If you don’t stop it with that other woman, I’m going to jump in the river. If you don’t stop chewing with your mouth open, I’m going to jump in the river.
But they didn’t go in the river, because the river was life to them, life all surging and all crashing into white foam on river rocks they had known their whole lives, and the thought of throwing themselves into a familiar current and banging choked and goggle-eyed against rocks they had stood on and courted on and fished and dreamed on, and sat in the sun and dared to open their blouses and nurse their babies on, this was not something they could do. They would walk fifty miles and jump in some other person’s river, but not their own.
F
OR MY MOTHER to have been so smart so young, her powers of reason failed her in 1922, when she married a cad. To assuage a great deal of the blame I at times placed on her for not having supplied me with a more intelligent, thoughtful, and attentive father, I told myself that the marriage was the natural and inevitable consequence of her father’s disappearance.

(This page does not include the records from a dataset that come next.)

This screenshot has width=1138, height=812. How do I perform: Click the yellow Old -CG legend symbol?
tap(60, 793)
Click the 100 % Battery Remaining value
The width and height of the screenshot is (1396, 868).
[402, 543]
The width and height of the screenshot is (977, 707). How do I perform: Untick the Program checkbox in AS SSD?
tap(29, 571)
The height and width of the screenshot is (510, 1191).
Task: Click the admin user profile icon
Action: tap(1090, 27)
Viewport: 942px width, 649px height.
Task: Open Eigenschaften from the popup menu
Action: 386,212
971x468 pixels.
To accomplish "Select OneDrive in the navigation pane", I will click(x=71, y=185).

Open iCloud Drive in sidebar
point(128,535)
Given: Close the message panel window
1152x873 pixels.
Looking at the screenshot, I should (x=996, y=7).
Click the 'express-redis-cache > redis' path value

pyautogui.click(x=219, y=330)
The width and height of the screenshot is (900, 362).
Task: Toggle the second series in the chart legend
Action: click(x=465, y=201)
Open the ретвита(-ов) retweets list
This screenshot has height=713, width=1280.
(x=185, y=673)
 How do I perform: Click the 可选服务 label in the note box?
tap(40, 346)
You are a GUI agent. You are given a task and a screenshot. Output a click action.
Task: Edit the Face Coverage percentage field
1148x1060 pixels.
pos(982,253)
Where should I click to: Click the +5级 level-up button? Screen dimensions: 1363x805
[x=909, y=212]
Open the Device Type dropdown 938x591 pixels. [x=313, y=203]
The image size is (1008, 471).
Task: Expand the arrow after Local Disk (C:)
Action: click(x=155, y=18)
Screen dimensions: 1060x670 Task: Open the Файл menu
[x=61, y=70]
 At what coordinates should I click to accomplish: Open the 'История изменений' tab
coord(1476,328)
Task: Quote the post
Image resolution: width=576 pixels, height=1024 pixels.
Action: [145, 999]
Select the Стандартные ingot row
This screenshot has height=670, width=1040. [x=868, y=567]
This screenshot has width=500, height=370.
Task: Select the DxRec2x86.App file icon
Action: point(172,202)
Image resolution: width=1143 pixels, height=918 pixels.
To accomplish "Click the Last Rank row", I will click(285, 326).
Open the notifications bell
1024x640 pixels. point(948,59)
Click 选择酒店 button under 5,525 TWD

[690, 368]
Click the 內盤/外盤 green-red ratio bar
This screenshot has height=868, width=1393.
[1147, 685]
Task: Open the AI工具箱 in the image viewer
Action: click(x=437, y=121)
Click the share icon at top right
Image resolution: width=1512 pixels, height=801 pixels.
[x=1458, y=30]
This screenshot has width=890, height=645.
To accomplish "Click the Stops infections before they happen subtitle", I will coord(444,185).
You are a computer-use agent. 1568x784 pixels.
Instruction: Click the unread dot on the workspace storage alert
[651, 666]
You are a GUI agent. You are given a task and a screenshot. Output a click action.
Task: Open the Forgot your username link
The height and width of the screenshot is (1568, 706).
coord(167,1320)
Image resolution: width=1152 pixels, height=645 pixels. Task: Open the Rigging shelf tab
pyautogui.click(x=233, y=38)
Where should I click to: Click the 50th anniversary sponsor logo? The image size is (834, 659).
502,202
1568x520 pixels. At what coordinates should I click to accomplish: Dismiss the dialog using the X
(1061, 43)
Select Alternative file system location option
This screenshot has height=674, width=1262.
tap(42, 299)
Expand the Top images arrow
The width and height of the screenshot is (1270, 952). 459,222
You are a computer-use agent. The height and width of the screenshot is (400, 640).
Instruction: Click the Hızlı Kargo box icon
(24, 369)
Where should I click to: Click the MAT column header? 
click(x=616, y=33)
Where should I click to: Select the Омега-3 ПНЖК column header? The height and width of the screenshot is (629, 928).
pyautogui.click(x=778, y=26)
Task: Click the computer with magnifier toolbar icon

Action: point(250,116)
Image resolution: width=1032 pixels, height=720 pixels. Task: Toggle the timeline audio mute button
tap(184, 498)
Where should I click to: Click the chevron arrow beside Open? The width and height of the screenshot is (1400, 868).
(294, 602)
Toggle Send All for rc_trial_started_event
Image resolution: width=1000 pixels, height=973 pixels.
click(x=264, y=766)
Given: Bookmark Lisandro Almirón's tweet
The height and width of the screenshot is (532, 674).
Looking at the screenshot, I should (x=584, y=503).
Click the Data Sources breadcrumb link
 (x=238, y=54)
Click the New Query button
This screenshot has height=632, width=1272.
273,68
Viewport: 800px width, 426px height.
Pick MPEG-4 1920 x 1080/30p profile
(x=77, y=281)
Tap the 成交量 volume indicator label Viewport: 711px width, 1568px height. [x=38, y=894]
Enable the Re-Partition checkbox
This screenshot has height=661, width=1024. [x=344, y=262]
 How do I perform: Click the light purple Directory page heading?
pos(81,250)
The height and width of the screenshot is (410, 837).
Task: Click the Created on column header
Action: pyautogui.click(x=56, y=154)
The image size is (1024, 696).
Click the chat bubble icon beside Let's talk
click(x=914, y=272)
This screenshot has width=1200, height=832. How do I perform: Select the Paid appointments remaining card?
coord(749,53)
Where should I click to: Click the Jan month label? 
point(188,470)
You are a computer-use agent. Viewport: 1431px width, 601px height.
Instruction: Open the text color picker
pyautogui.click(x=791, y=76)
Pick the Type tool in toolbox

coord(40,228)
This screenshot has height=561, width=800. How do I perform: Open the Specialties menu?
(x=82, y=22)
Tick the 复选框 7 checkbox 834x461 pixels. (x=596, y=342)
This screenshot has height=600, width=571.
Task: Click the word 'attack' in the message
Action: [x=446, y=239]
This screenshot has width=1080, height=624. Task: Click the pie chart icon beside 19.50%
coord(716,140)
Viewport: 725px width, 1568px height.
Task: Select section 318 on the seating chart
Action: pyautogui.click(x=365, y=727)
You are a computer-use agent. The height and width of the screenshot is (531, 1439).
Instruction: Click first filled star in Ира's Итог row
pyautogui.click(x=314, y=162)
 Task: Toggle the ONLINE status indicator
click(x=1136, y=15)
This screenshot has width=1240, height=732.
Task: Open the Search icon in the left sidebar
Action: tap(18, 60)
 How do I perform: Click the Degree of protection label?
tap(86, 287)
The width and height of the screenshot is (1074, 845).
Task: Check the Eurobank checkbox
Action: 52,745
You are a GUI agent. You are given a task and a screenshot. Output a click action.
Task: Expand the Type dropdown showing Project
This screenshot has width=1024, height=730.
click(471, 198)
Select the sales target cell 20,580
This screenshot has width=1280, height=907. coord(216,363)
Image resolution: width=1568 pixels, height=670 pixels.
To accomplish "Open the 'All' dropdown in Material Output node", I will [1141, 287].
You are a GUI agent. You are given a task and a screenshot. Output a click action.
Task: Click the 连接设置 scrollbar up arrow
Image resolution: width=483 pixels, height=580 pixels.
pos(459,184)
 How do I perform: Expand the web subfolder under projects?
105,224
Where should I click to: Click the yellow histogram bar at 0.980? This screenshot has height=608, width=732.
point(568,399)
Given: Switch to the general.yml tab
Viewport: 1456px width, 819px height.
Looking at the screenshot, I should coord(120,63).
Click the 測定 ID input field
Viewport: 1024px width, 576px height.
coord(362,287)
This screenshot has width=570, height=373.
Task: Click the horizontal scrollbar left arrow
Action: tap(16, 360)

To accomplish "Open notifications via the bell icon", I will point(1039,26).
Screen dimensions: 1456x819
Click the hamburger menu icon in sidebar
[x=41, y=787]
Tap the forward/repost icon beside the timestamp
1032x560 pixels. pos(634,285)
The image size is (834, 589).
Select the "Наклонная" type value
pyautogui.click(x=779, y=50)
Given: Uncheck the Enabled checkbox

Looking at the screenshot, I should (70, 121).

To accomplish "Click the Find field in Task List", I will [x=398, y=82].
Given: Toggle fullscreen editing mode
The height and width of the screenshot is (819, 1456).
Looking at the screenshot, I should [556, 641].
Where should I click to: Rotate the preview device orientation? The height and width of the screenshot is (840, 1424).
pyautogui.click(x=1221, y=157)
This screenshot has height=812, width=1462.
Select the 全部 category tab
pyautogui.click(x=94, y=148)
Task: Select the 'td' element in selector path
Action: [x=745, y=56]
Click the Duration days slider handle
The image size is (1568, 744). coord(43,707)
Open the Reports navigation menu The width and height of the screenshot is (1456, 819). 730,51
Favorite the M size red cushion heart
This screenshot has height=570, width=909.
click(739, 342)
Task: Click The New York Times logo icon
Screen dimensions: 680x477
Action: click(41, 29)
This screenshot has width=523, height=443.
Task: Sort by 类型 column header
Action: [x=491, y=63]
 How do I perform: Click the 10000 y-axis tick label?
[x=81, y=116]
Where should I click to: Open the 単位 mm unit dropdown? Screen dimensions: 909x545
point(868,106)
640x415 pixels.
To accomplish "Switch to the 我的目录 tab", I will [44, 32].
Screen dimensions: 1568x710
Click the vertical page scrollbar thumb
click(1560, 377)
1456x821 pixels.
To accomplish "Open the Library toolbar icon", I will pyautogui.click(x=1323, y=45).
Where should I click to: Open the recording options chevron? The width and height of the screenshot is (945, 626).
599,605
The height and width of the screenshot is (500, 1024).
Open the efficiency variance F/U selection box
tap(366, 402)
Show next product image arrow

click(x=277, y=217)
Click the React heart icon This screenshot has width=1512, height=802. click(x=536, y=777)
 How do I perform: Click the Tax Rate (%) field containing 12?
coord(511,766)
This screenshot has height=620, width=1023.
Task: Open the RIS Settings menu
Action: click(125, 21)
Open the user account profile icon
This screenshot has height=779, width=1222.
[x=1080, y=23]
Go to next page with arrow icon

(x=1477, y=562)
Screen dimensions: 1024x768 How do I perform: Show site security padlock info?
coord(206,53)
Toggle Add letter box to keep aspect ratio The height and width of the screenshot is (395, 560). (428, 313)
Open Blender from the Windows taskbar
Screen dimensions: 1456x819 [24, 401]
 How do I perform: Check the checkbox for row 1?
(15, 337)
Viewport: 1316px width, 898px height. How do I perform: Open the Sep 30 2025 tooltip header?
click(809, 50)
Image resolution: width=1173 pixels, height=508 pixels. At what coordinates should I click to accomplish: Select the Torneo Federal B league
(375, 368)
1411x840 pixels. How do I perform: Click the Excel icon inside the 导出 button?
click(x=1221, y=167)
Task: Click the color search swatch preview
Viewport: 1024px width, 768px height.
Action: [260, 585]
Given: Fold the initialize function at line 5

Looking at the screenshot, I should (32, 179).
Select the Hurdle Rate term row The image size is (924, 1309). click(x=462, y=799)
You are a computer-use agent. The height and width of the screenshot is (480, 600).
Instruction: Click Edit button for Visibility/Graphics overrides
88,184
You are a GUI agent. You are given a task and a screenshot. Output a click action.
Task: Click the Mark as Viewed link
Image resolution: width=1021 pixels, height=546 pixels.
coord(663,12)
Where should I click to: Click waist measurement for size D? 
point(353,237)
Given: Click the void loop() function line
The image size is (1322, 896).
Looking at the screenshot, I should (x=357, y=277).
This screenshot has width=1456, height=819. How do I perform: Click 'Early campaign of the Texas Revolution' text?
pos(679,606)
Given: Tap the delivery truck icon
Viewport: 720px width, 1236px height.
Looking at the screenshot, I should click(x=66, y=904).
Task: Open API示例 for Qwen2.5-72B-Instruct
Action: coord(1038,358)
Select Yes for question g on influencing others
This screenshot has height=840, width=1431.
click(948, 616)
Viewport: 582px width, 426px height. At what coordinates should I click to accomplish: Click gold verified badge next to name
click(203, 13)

When he married my mother, my father wore a pair of yellow shoes he acquired from a pickpocket being held in custody in the magistrate’s office where their vows were hurriedly spoken. He thought this was funny, and had my mother been of the same mind, maybe it would’ve been. Instead, she was horrified, and if she had not been so stubbornly committed to the marriage, she would’ve left him at the altar, such as it was. The chief scent at her wedding was raw onion, the odor carried by the deputy sheriff who served as witness and goaded my father into trying on the yellow shoes. “They were all having a jolly time,” she told me. “I felt like I wasn’t there.”
The person who really was not there was my grandmother, who saw through all things and knew that my mother was marrying this man because he was witty, clever, and good-looking and because he didn’t turn back the affection that my mother heaped on him. He was just what a young woman who was lonesome for a father craved. His ego was as vast as her passion, which had threatened her scholarship and caused the headmistress of Miss Nash’s School for Young Ladies to remark on several occasions that my mother’s boundless energy, her refusal to hide her ankles, and her insistence on reciting Oscar Wilde at assembly was almost more than she could bear. She asked my grandmother to check her daughter’s tendencies toward free-thinking, as this would cause her a life of general unease and calamity. My grandmother did nothing of the sort. She encouraged my mother in all endeavors except when it came to her choice of suitors.